Малик с мольбой и надеждой уставился на друга.
— Но так же нельзя рассуждать, — облизывая пересохшее нёбо, процедил сквозь зубы Кирилл. Внутренне собравшись, он попытался обуздать беспорядочно скачущие мысли. — Новый процесс вы хотите уложить в прокрустово ложе традиционной технологии. Не корректно получается, Порфирий Кузьмич.
— Что? — с весёлым удивлением воскликнул Логвинов. — Прокрустово ложе?! Да вы хоть знаете, что такое современный металлургический комбинат?.. Нет, как вам это нравится, прокрустово ложе! — он плеснул себе в стакан минеральной воды. — Вы что, хотите вообще отказаться от основного цикла? Назад в первобытную дикость?
— Вперёд, в безотходную химическую металлургию, — упорно стоял на своём Кирилл.
— Думаете, вам дадут под это свидетельство? — неожиданно спросил Логвинов, тяжело придавив заявку широкой кистью.
— Надеемся, — дернул плечом Кирилл.
— Дадут, — протянул Малик. — Куда они денутся?
— Не знаю, куда кто денется, но свидетельства вы не получите.
— Почему? — настороженно встрепенулся Ланской.
— А вот помяните моё слово!
Возникшее напряжение несколько разрядила официантка в кружевном передничке и наколке. Бесшумно расставив стаканы и чашки, она убрала со стола пустую бутылку и кокетливо улыбнулась Логвинову:
— Я вам ещё вафелек свежих захватила.
— Спасибо, девуличка, получи. Так на чём мы остановились? — спросил, пробуя с ложечки горячий чай, Логвинов, когда девушка упорхнула.
— Я говорю о том, что наш процесс преждевременно сопоставлять с существующим, — совладав с собой, отчеканил Кирилл. — Чтобы выявить плюсы и минусы, нам нужно выйти на полузаводской масштаб, Порфирий Кузьмич. Только за этим мы к вам и обратились, отнюдь не посягая на её величество металлургию.
— Логично, — подумав, признал директор, но тут же поправился: — Однако не совсем. Во-первых, я вижу пока сплошные минусы и никаких плюсов, — загнул палец. — А во-вторых, не могу не печься о престиже родного завода. Да нас с вами засмеют, дорогие хлопцы! Это же всё равно, что деревенские прялки на Трёхгорке установить. Даже хуже! Любой поиск имеет право на существование, если видна конечная цель. Понимаете вы меня?

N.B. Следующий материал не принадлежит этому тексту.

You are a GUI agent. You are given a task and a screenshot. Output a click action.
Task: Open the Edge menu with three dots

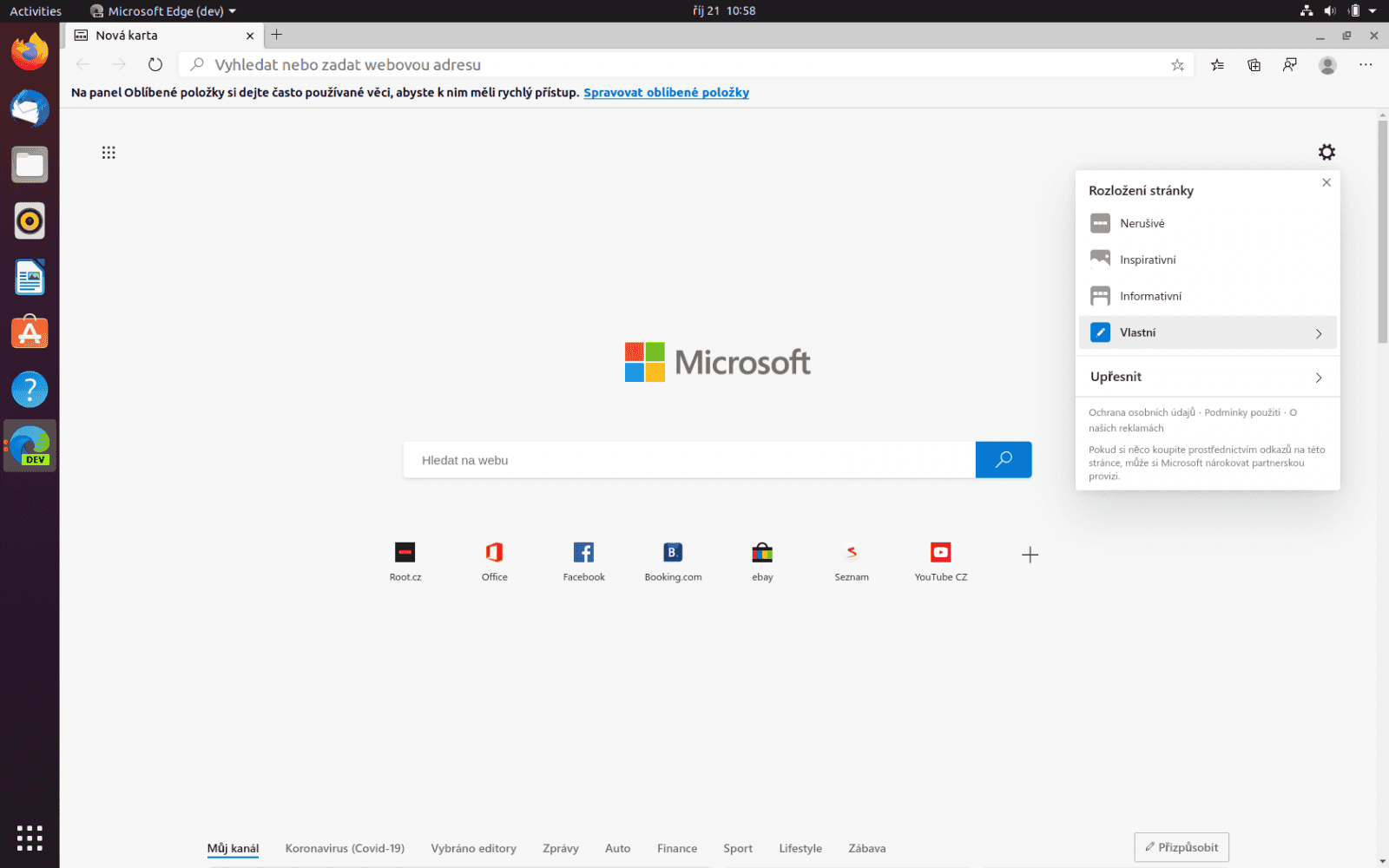[x=1366, y=64]
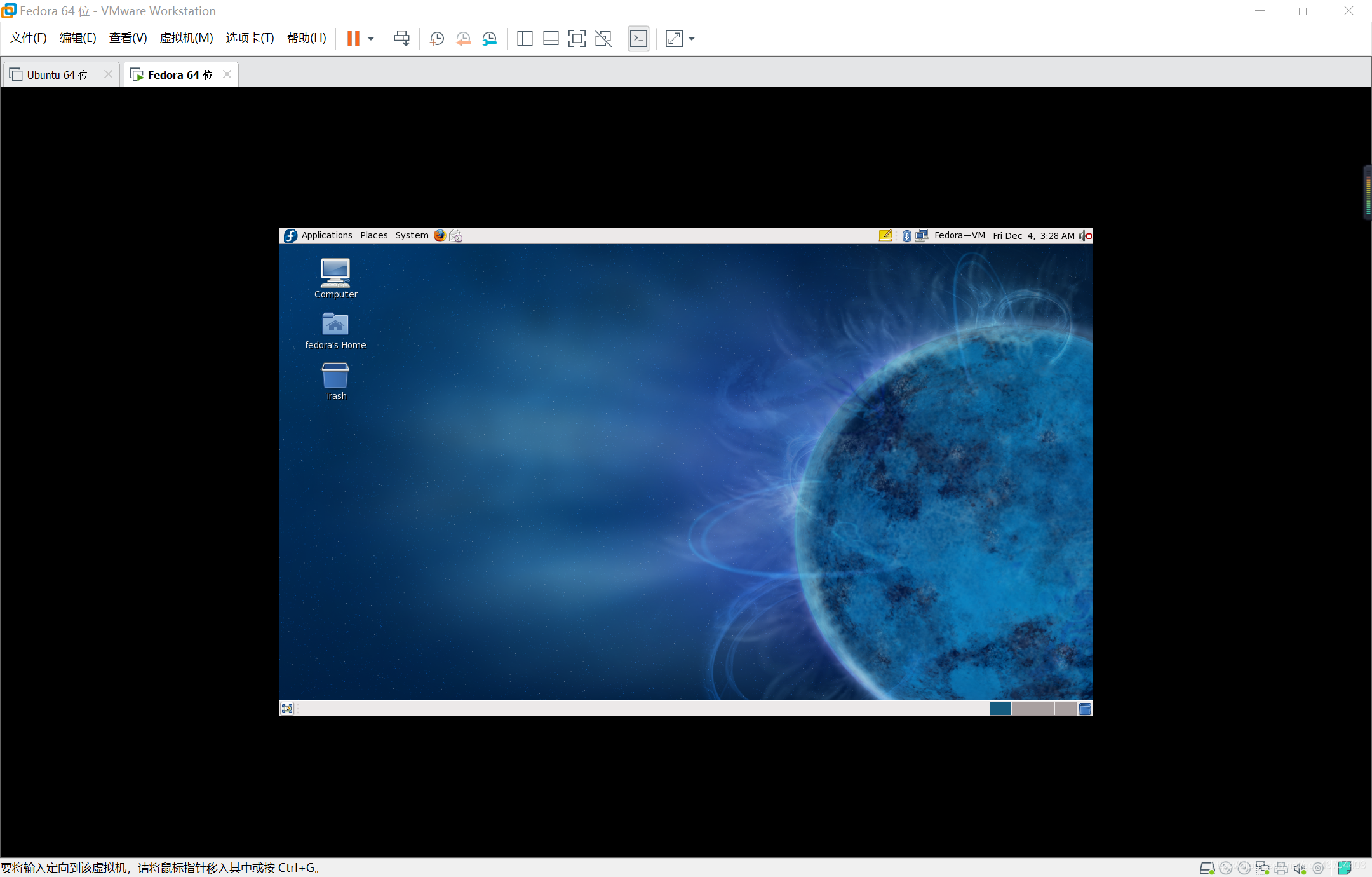This screenshot has width=1372, height=877.
Task: Click the Unity mode toolbar icon
Action: point(603,38)
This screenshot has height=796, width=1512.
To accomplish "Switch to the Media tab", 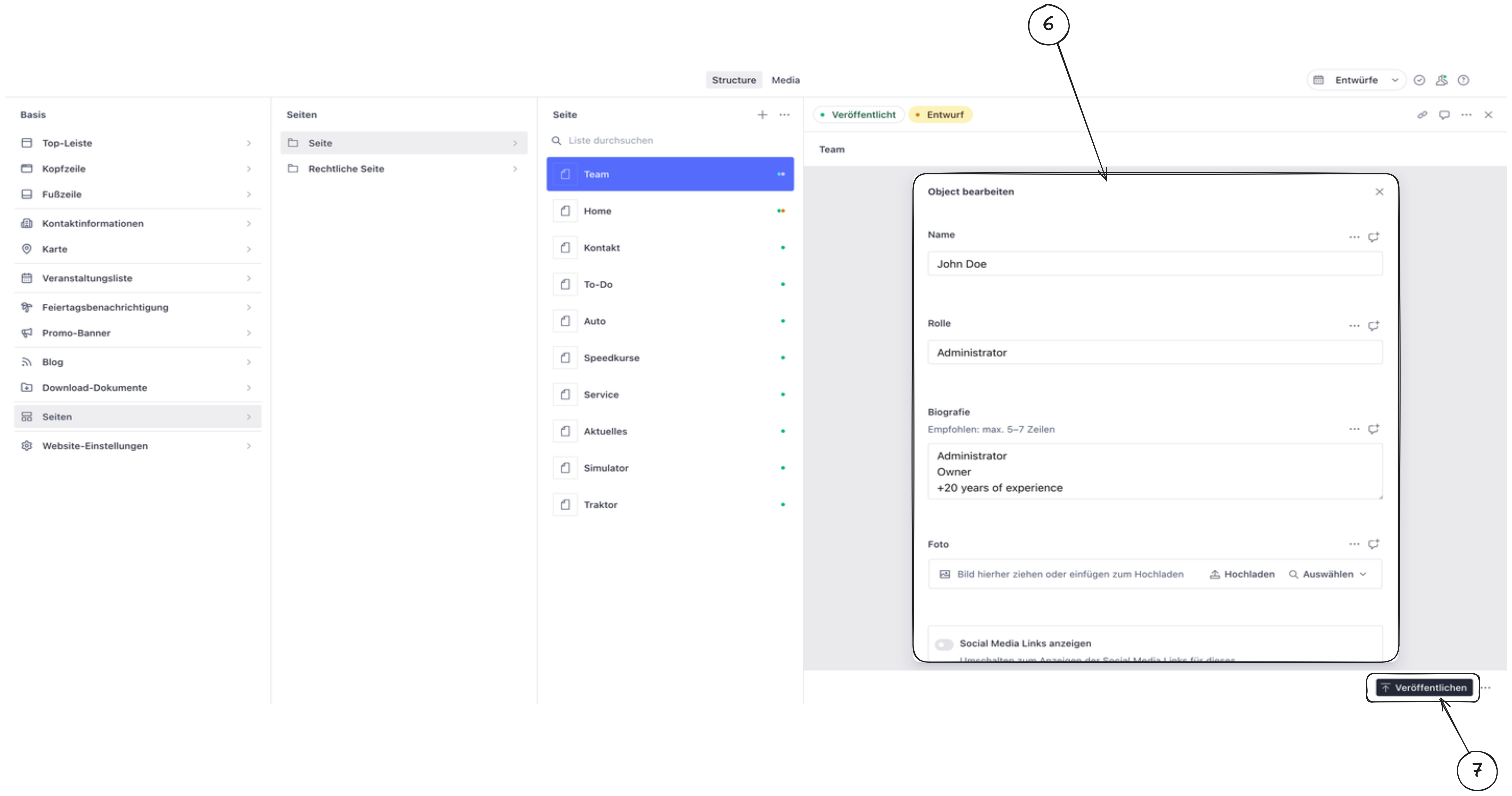I will coord(785,80).
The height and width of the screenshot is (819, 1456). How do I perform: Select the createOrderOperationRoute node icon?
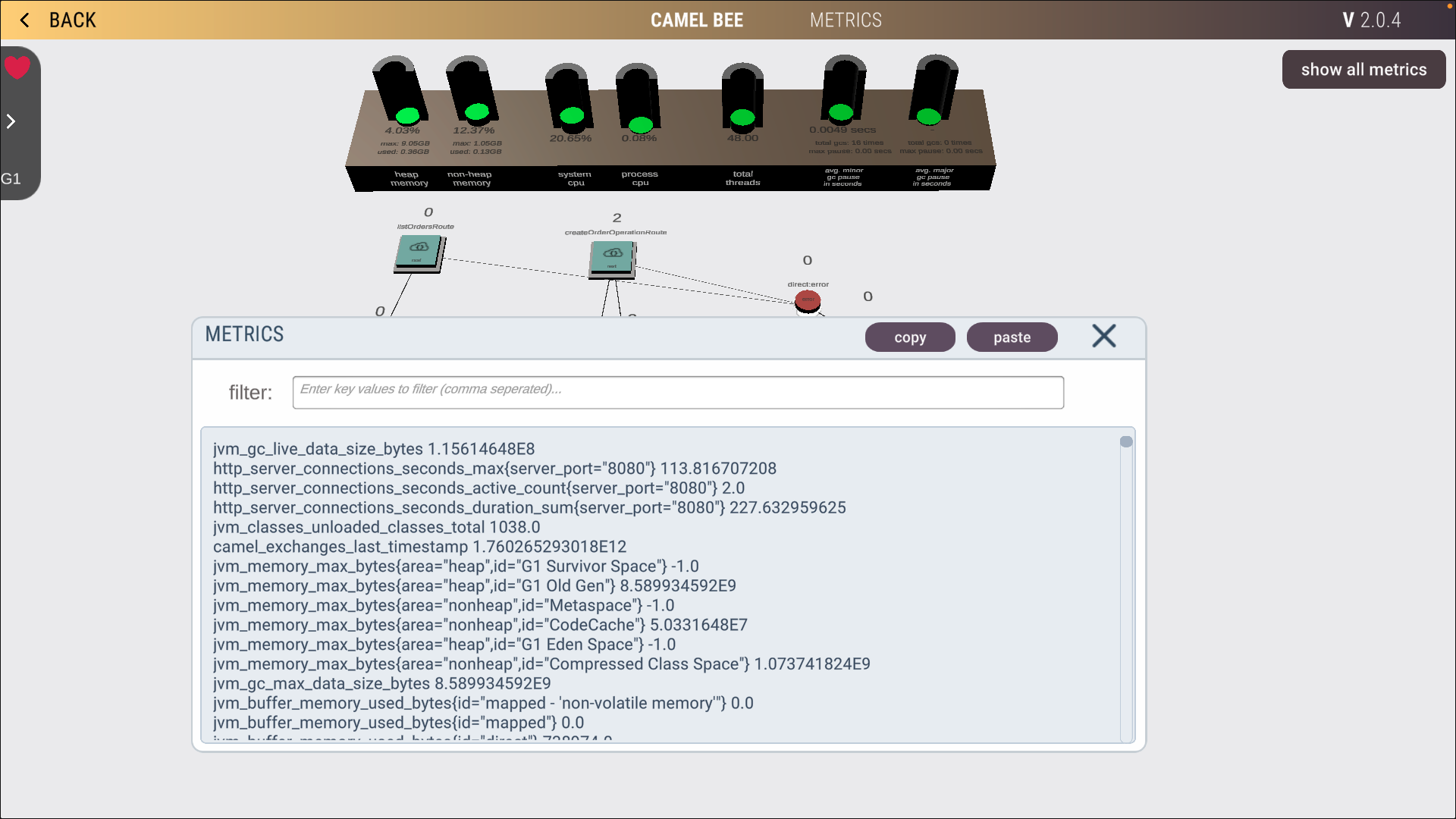612,258
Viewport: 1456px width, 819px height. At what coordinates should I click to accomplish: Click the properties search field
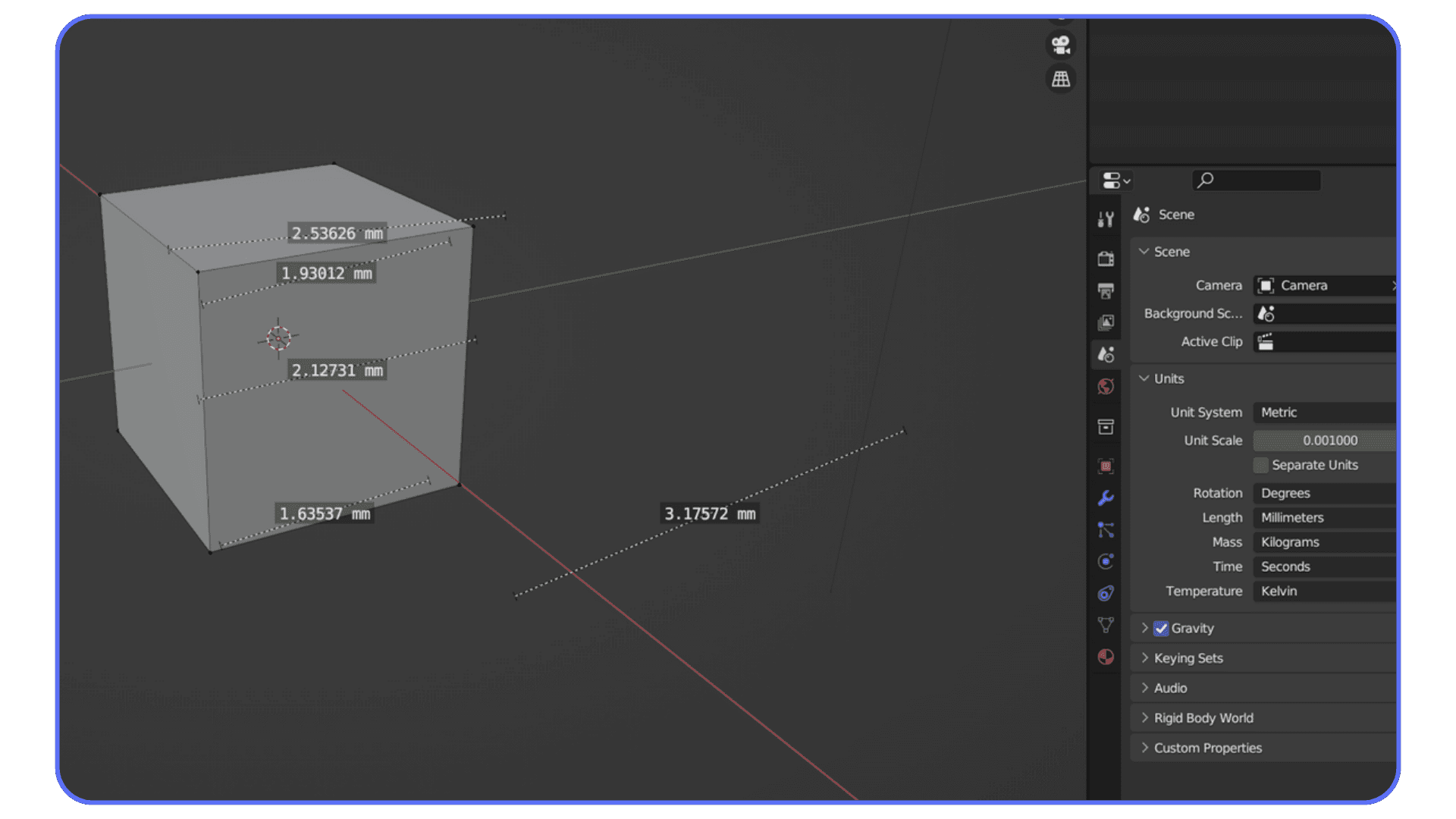pos(1256,180)
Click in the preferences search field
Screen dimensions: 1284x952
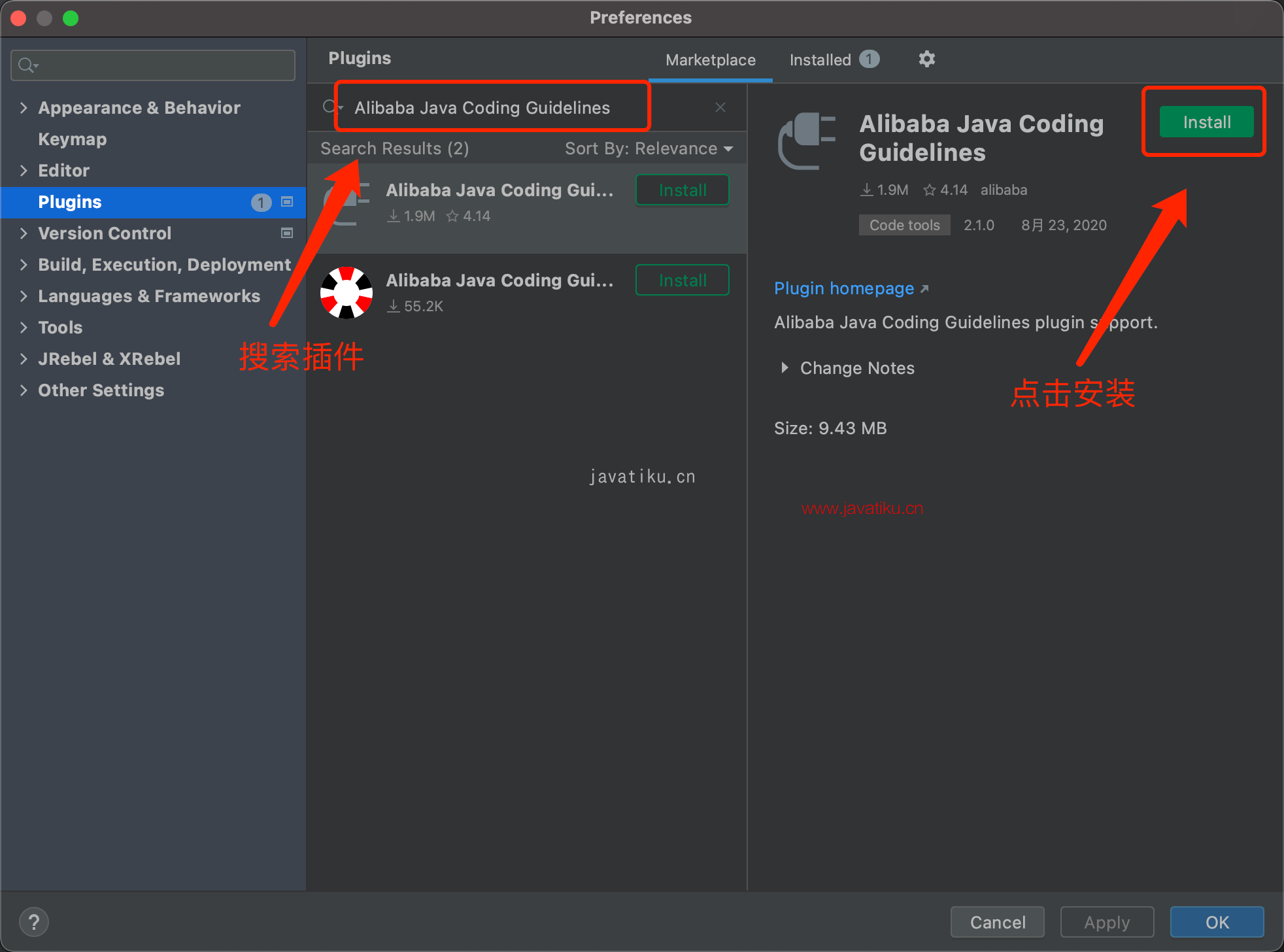click(163, 65)

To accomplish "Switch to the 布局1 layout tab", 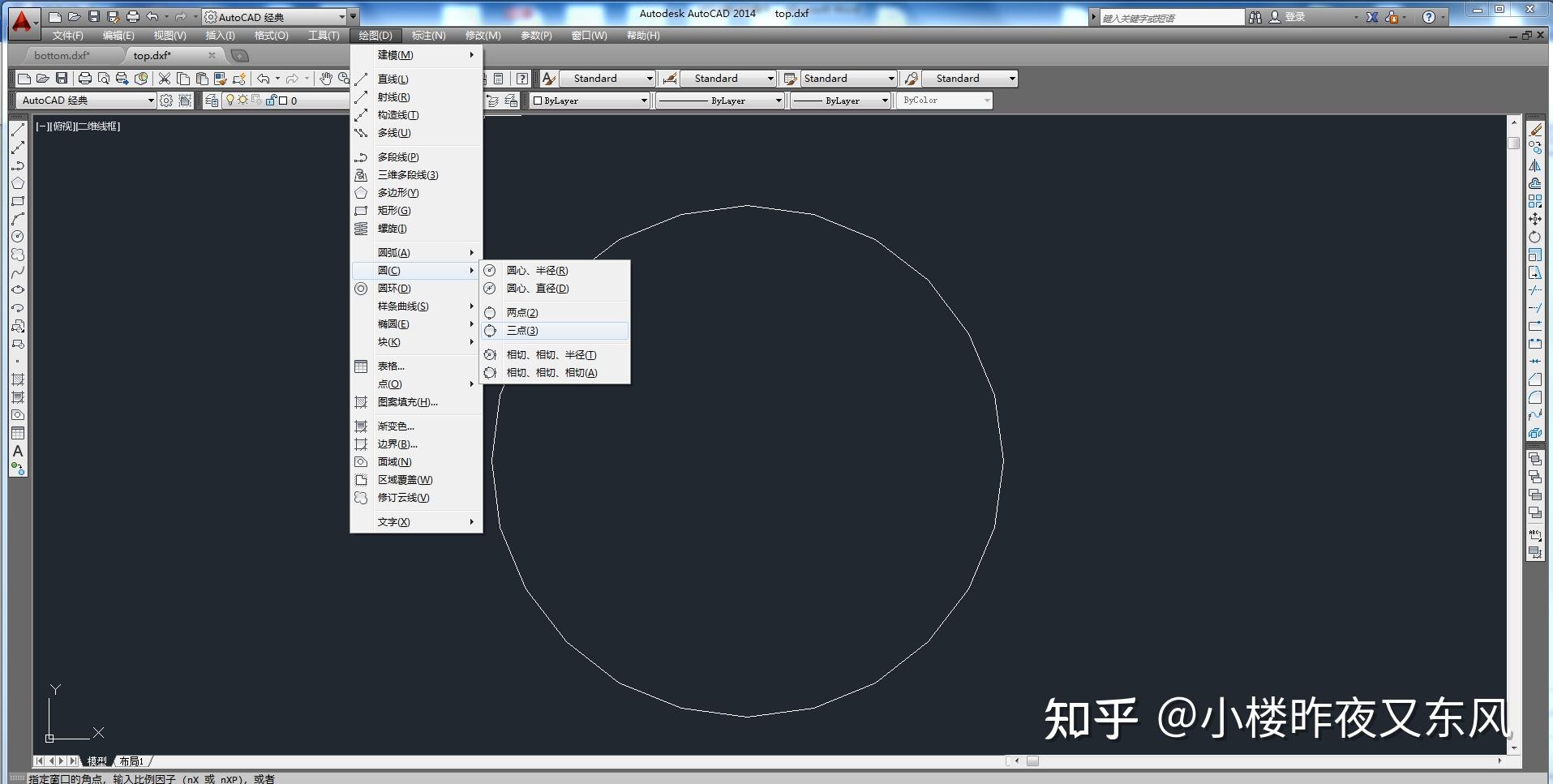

— Понимаем, — изо всех сил стараясь держаться спокойно, заверил Кирилл. — А у нас она как, вообще не просматривается?
— Опять двадцать пять! — обречённо махнул рукой Логвинов. — Я ему про Фому, а он — про Ерёму. О чём можно балакать, когда нет перспективы получить качественный металл? Мы не купцы-охотнорядцы, чтобы палить ассигнации из одного любопытства.